**Written instruction**
List each line of the material below that contains the string "axis", matching case exactly.

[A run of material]
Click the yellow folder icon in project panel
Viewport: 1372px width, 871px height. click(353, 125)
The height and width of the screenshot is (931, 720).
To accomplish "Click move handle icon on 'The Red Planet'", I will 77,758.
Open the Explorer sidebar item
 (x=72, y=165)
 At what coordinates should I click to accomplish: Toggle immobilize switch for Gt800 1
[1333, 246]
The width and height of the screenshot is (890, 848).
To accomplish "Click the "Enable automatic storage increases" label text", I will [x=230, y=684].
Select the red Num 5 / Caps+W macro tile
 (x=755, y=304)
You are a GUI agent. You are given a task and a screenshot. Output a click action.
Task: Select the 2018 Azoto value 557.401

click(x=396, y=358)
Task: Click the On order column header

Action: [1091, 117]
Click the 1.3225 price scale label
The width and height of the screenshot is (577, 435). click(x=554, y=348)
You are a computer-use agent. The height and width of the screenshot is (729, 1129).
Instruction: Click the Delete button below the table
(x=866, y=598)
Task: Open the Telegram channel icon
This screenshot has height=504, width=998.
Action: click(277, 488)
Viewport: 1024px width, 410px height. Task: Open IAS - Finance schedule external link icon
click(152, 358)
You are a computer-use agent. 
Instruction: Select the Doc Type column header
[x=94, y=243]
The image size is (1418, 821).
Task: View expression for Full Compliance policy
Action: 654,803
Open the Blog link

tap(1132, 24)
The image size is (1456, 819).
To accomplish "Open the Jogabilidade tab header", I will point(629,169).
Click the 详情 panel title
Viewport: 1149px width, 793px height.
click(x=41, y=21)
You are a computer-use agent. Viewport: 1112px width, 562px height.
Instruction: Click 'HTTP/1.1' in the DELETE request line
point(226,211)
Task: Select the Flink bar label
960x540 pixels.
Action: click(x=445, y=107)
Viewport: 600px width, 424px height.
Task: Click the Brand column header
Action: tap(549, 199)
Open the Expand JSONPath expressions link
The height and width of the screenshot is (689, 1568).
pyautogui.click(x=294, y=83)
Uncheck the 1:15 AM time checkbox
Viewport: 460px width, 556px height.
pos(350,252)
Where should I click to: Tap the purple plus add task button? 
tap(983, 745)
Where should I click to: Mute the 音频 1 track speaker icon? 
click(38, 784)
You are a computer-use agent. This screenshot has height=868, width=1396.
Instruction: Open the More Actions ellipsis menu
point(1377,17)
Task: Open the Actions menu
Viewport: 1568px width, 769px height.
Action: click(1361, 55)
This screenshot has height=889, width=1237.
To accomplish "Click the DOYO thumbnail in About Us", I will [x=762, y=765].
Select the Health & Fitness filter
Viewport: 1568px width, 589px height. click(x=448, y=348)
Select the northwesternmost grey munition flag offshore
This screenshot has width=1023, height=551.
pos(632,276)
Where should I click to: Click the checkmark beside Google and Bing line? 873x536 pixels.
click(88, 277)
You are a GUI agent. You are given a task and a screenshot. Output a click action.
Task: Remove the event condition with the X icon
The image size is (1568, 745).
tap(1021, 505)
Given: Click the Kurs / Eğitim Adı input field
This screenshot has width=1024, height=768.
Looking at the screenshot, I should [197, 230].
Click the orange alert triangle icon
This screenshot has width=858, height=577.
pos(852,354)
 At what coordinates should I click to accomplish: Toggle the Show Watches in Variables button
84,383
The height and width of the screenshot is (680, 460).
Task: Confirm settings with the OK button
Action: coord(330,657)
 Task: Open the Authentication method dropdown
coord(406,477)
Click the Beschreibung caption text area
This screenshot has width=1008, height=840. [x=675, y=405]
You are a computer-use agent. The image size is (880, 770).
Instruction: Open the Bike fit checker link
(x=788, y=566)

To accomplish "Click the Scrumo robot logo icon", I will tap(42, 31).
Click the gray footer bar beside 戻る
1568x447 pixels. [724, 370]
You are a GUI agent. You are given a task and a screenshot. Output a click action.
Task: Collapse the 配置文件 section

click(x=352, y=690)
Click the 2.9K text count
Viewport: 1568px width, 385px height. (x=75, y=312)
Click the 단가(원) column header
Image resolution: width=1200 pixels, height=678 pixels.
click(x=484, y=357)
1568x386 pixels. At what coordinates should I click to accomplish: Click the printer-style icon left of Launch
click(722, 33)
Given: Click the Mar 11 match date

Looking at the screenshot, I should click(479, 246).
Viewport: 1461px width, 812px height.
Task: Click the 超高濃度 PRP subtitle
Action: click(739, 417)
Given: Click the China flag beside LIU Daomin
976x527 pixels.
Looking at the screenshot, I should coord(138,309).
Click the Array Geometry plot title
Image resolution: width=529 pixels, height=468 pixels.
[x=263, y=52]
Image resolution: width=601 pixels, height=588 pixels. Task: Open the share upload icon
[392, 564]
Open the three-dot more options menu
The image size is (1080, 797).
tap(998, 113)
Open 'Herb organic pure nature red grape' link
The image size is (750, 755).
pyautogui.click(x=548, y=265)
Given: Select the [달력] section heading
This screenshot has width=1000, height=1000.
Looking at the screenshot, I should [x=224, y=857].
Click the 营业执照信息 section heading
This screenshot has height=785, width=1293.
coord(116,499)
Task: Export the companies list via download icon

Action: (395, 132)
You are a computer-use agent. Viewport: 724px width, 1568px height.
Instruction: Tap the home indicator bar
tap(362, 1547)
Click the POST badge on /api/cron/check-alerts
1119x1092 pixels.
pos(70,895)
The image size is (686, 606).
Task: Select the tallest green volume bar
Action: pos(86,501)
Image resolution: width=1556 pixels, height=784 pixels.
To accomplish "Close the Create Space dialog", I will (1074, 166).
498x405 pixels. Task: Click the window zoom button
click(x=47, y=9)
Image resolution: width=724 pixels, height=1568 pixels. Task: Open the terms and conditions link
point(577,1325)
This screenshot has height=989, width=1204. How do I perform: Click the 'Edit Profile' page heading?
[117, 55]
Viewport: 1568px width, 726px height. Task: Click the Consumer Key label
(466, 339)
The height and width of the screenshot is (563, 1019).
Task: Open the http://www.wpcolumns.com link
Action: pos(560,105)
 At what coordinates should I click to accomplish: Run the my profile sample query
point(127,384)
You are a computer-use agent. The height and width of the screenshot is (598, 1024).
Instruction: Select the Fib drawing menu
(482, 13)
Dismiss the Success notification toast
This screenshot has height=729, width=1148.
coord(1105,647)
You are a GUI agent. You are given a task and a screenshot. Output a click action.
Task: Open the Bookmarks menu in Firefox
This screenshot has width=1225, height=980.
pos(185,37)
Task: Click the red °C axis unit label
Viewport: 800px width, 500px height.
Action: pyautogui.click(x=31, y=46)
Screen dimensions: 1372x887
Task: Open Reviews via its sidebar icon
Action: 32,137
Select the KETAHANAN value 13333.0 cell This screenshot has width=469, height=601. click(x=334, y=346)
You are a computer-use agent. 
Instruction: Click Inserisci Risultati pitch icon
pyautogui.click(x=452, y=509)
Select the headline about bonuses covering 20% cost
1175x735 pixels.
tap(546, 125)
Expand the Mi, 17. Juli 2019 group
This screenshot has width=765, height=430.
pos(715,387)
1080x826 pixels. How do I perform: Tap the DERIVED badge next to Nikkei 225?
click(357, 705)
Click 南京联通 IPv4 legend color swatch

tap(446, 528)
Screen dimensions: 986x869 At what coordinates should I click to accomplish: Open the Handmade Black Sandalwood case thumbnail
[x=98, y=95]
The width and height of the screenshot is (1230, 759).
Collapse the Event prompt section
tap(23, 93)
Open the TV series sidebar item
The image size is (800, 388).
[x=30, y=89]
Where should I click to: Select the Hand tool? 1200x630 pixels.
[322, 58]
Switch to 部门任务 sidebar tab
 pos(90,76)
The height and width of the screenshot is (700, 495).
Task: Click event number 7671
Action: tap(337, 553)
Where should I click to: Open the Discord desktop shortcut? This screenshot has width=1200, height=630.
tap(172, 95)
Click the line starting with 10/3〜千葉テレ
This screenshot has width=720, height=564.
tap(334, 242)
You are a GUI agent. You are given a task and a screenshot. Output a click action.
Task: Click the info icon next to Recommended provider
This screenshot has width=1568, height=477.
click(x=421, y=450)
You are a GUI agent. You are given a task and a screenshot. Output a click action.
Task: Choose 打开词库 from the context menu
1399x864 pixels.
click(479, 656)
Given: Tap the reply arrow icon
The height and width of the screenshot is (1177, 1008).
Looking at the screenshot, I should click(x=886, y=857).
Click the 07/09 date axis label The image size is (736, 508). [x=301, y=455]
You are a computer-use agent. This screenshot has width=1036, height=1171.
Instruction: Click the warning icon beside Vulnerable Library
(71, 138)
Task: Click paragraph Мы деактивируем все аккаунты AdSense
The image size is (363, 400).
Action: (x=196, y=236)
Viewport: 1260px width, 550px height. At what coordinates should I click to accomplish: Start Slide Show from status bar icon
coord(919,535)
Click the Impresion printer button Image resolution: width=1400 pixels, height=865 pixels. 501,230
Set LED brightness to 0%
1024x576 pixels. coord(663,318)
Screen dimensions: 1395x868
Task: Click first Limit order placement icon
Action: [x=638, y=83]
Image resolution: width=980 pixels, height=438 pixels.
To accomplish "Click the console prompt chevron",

**Solution to the problem**
Task: Click the red °C axis unit label
Click the 07/09 date axis label The image size is (736, 508). [x=301, y=455]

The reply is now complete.